**Data extract**
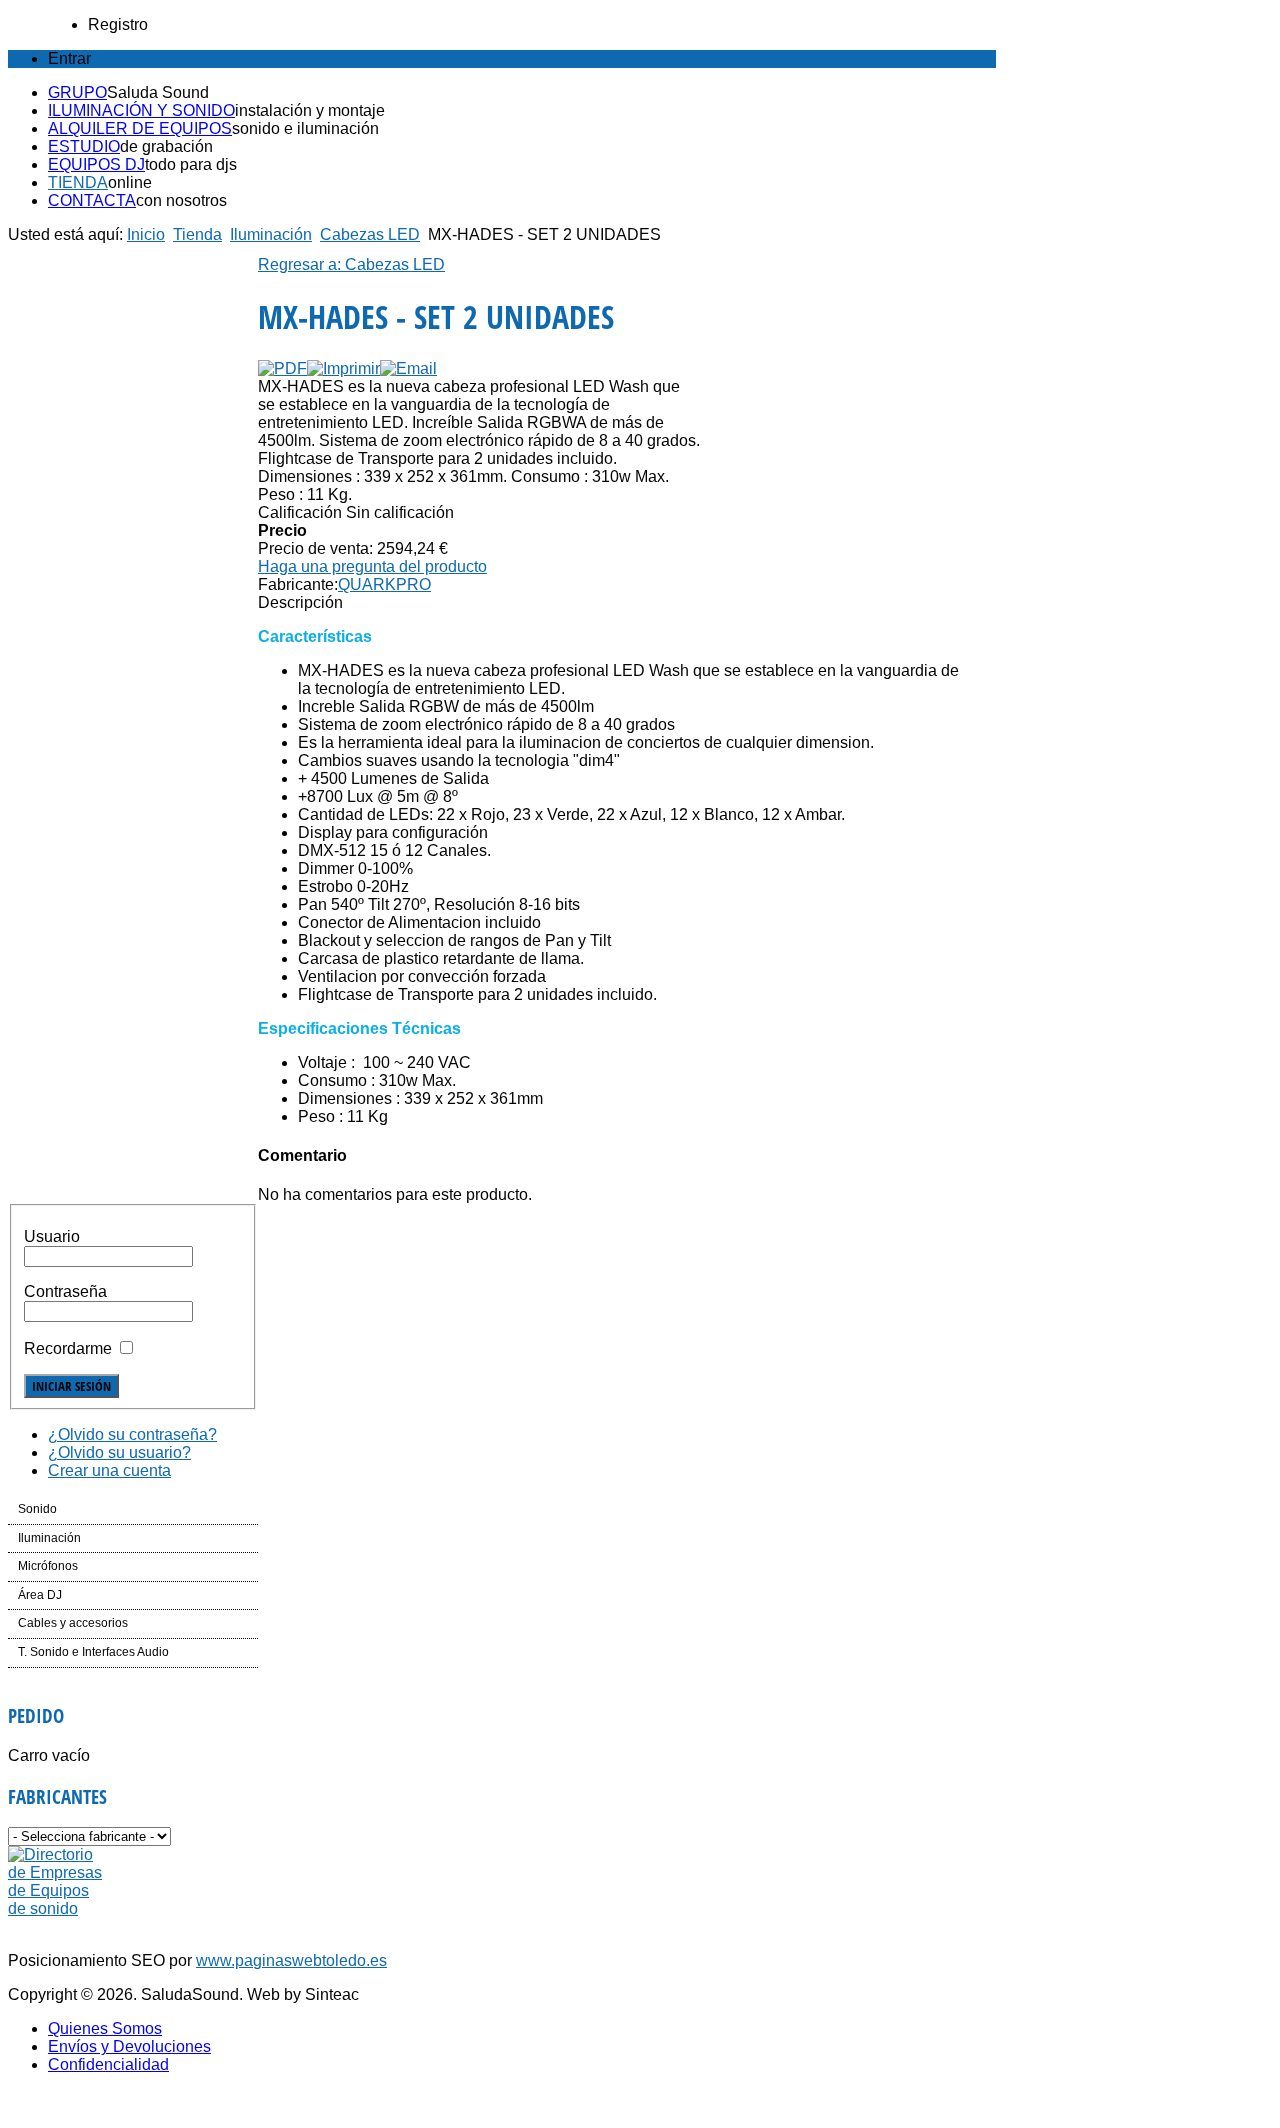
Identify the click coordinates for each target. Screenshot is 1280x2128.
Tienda (78, 182)
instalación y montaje (310, 110)
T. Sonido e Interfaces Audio (93, 1652)
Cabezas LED (370, 234)
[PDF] (282, 368)
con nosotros (181, 200)
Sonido (37, 1509)
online (130, 182)
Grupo (77, 92)
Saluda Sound (158, 92)
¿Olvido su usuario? (119, 1452)
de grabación (166, 146)
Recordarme (68, 1348)
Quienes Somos (105, 2028)
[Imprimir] (343, 368)
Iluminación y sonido (141, 110)
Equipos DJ (96, 164)
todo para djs (191, 164)
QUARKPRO (384, 584)
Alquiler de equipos (140, 128)
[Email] (408, 368)
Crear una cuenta (109, 1470)
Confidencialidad (108, 2064)
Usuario (52, 1236)
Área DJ (40, 1595)
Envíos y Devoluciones (129, 2046)
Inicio (146, 234)
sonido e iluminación (305, 128)
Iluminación (271, 234)
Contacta (92, 200)
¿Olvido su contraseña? (132, 1434)
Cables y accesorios (73, 1623)
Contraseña (65, 1291)
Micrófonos (48, 1566)
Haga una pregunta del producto (372, 566)
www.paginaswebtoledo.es (291, 1960)
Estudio (84, 146)
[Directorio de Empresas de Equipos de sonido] (56, 1908)
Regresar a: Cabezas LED (351, 264)
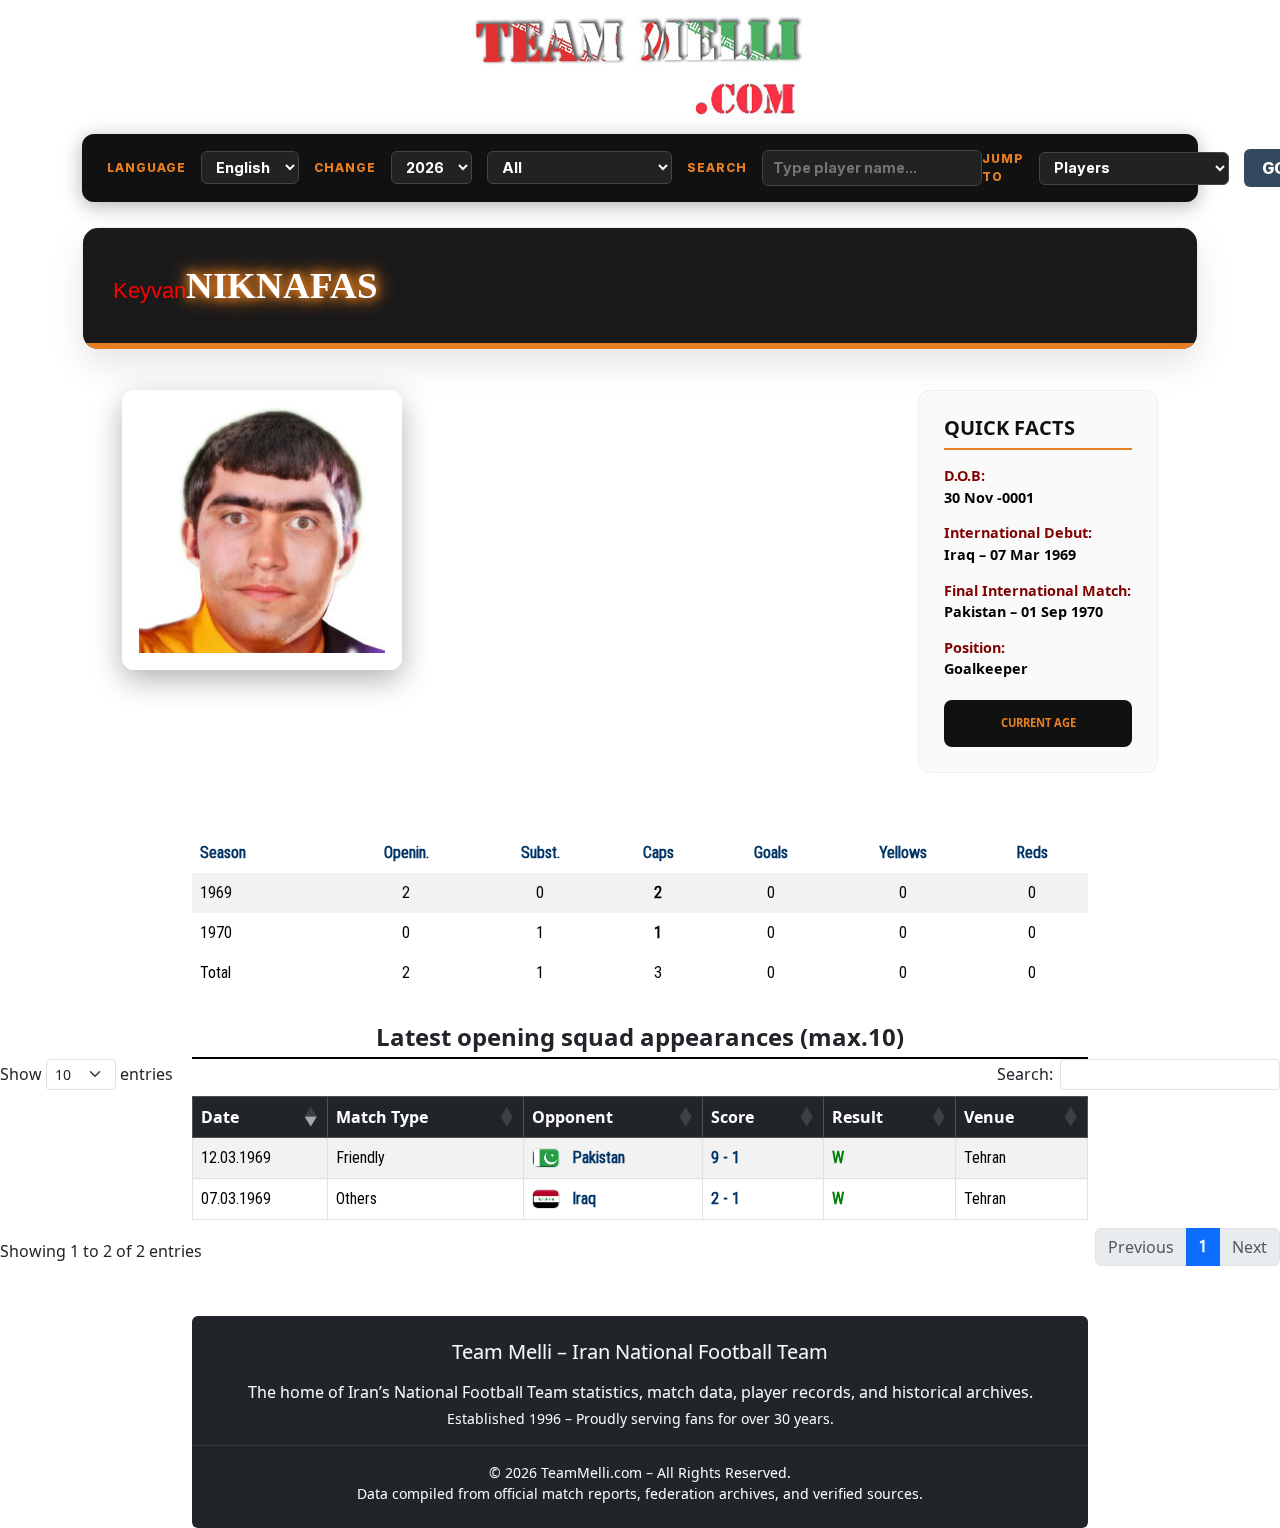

**Your task**
Transcribe the records above verbatim. Do not carry over any picture.

**Finished exercise**
Identify the click coordinates for each target. Screenshot is 1280x2128.
Tienda (78, 182)
instalación y montaje (310, 110)
T. Sonido e Interfaces Audio (93, 1652)
Cabezas LED (370, 234)
[PDF] (282, 368)
con nosotros (181, 200)
Sonido (37, 1509)
online (130, 182)
Grupo (77, 92)
Saluda Sound (158, 92)
¿Olvido su usuario? (119, 1452)
de grabación (166, 146)
Recordarme (68, 1348)
Quienes Somos (105, 2028)
[Imprimir] (343, 368)
Iluminación y sonido (141, 110)
Equipos DJ (96, 164)
todo para djs (191, 164)
QUARKPRO (384, 584)
Alquiler de equipos (140, 128)
[Email] (408, 368)
Crear una cuenta (109, 1470)
Confidencialidad (108, 2064)
Usuario (52, 1236)
Área DJ (40, 1595)
Envíos y Devoluciones (129, 2046)
Inicio (146, 234)
sonido e iluminación (305, 128)
Iluminación (271, 234)
Contacta (92, 200)
¿Olvido su contraseña? (132, 1434)
Cables y accesorios (73, 1623)
Contraseña (65, 1291)
Micrófonos (48, 1566)
Haga una pregunta del producto (372, 566)
www.paginaswebtoledo.es (291, 1960)
Estudio (84, 146)
[Directorio de Empresas de Equipos de sonido] (56, 1908)
Regresar a: Cabezas LED (351, 264)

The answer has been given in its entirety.